If you are reading this, you have finally had that ‘light bulb’ moment and are ready to take the plunge into entrepreneurship. Congratulations! This is sure to be one of the most exciting experiences of your life and you will certainly learn more than you ever imagined from this journey. You will face numerous challenges but if you keep your passion and determination alive, you will succeed, or at least come out of it stronger, smarter, and more likely to succeed with your next big idea.
Putting aside my vague words of congratulatory encouragement, let’s move to the first practical consideration you will face: what legal form should you choose for your startup?
The answer, like most legal answers, is “it depends”.
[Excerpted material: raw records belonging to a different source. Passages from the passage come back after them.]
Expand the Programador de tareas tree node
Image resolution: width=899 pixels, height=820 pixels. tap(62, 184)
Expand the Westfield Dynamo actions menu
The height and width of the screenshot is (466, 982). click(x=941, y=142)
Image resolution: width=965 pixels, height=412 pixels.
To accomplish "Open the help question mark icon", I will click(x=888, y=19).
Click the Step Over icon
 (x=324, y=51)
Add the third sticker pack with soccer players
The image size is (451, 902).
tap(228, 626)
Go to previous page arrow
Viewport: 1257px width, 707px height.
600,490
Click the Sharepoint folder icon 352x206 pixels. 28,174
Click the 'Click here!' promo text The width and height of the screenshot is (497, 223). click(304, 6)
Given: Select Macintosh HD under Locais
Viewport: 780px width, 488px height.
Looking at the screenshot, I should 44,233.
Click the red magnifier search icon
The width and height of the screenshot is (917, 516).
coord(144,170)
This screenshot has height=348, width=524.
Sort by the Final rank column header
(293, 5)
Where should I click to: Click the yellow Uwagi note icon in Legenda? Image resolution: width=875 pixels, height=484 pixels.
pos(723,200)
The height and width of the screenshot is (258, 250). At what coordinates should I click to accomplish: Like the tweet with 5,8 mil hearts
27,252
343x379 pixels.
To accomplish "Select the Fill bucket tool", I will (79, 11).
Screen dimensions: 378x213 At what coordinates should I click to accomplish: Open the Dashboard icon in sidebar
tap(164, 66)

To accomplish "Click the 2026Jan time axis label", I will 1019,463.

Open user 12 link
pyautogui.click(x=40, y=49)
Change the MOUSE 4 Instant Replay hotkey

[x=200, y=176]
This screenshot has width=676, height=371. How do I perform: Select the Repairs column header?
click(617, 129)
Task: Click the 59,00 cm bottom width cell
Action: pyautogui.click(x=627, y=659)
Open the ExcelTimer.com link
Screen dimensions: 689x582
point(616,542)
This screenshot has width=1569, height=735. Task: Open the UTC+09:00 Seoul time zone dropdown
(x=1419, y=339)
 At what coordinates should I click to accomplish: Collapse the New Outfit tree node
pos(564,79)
Since there is a wealth of information about this topic online (I provide URLs throughout this post that point to the most helpful sources I’ve found), I am going to write this post to explain why, for internet entrepreneurs (like myself) who expect to receive venture-backing sometime in the near future, a Delaware C corporation is, in my view, the best choice.
First let’s review the options.
1. Sole Proprietorship or Partnership:
I’m lumping these two forms together because neither will be desirable for you if you want protection from personal liability – a major reason to choose a legal formfor your enterprise in the first place. A sole proprietorship simply means that you, and you alone, run your business, with no legal distinction between you and thebusiness. You can think of a sole proprietorship as what you would be doing if you did not choose a legal form and operated the business alone. You are personally liable for all liabilities or debts that the business faces. In other words, if your business gets sued, your personal assets (not just the business’ assets) will be up for grabs.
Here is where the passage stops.